Chers amis du rail,
Je me présente : un passionné suisse de chemin de fer, habitant du côté Nord du Lac Léman (Lausanne) et très intéressé depuis des années par l'avenir de la superbe ligne du Tonkin. Je suis tombé sur votre site, sur votre association et j'ai parcouru les diverses interventions, parfois en me disant que certains feraient mieux de se taire.
J'ai eu la chance, il y a une dizaine d'années, d'emprunter la ligne avec le Rive-Bleue-Express à la vapeur, je n'avais pas conscience à l'époque que ce que je faisais là - vivre ma passion pour la vapeur - était en fait un acte historique. Depuis, je suis retourné quasiment chaque année pour parcourir, à pieds (je n'ai pas de voiture, ni même de permis de conduire malgré mes 33 ans ... en Suisse, une voiture est inutile), les 17 kilomètres entre Evian-les-Bains et Saint-Gingolph (Suisse). Chaque fois, jusqu'au désherbage, je me disais que jamais la France ne ferait le pas, que c'est peut-être à nous suisses, d'investir "à l'étranger" (même si je suis un partisan du "pas de frontières"), comme nous l'avons fait sur la ligne Delle-Belfort, afin de faire revivre d'une part un bijou de technologie, une ligne unique par la beauté du paysage, un outil fondamental pour le transit nord sud, et surtout, le seul moyen de faire revivre une région.
Je lis que certains riverains craignent la réouverture de la ligne. Qu'elle dévaloriserait la valeur immobilière de leur villa. Jamais lu autant de stupidité dans ma vie... Mon avis sur Evian--Saint-Gingolph ? Des villages à l'abandon, plus aucune vie villageoise, plus un commerce (ou quelques rares uniquement accessibles en bagnole), plus un artisan, bientôt plus un bistrot. La rue principale de Meillerie ? Une tristesse, un cauchemard. Des baraques en ruine sans valeur parce qu'au bord de la route. Imaginez la fermeture de la route, la réouverture de la ligne du Tonkin, que le village redeviendrait accueillant. La CGN pourrait même imaginer y faire réaccoster ses navires. Et les maisons de ces pauvres automobilistes prendraient une valeur colossale.
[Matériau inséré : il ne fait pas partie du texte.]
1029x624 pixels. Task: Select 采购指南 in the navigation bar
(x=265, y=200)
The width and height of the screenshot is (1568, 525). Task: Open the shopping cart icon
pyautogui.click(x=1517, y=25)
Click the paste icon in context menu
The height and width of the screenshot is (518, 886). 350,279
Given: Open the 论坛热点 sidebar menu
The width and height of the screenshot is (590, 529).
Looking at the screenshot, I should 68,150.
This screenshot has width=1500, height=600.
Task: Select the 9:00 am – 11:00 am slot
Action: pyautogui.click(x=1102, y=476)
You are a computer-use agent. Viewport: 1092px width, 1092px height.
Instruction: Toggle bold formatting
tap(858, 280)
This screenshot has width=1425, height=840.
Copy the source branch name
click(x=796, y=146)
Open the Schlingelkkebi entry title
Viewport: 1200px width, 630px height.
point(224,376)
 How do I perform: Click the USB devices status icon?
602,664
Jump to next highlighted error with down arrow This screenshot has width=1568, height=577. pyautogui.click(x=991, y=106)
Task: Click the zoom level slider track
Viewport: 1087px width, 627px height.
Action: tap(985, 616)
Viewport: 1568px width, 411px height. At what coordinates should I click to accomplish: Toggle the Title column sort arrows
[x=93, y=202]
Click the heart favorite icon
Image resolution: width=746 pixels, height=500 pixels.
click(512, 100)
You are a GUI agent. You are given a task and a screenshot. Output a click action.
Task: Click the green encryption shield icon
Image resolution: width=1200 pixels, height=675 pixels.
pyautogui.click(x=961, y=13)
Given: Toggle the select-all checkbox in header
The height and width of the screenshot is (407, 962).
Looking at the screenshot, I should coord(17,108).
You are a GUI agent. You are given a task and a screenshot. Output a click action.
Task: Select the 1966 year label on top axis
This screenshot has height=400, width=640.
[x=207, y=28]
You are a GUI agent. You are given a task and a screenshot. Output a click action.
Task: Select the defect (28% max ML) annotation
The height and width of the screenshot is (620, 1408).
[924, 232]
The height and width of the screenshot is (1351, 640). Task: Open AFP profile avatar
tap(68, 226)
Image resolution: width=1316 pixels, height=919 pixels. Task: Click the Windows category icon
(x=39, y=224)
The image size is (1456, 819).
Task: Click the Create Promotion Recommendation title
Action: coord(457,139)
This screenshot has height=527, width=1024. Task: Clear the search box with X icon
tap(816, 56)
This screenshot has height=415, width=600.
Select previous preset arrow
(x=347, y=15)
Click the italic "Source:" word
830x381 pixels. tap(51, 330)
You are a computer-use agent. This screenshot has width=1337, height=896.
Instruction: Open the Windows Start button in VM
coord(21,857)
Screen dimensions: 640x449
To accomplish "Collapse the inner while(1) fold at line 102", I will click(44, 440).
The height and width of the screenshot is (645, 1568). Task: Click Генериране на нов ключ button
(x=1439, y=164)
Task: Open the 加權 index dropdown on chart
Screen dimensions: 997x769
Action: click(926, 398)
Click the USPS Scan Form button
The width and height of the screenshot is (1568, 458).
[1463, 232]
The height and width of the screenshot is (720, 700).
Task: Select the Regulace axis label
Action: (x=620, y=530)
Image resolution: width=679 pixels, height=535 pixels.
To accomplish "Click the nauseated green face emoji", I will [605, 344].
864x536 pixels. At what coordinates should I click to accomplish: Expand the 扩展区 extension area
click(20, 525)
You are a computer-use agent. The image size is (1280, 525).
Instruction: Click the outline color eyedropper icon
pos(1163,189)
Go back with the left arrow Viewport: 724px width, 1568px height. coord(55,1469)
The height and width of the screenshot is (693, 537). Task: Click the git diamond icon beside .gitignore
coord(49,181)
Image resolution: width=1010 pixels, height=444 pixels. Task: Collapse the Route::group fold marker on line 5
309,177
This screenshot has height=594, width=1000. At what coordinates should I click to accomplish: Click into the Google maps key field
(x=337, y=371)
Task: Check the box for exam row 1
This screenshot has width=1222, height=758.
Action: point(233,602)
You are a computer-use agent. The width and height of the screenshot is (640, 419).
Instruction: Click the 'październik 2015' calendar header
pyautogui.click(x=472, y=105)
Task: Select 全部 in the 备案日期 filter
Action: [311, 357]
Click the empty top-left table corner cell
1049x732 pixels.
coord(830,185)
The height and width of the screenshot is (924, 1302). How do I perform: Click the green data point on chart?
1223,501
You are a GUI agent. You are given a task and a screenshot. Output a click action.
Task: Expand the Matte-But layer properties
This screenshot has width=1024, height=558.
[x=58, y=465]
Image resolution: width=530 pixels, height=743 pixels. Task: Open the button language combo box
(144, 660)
Maintenant le problème de fond me parait clair : la France, particulièrement la Haute-Savoie, est-elle prête à se tourner VRAIMENT vers les modes de transports du futur (les transports publics) et y investir ? Et oublier cette incompréhensible politique de destruction de ce qui était, dans les années 1950, l'un des réseaux ferroviaires les plus denses du monde.
Cordialement
Vince
P.S: J'habite au bord de la voie de chemin de fer Lausanne-Genève et d'une route cantonale... je peux vous assurer que celle qui me dérange le plus, au point de vue du bruit, c'est la route.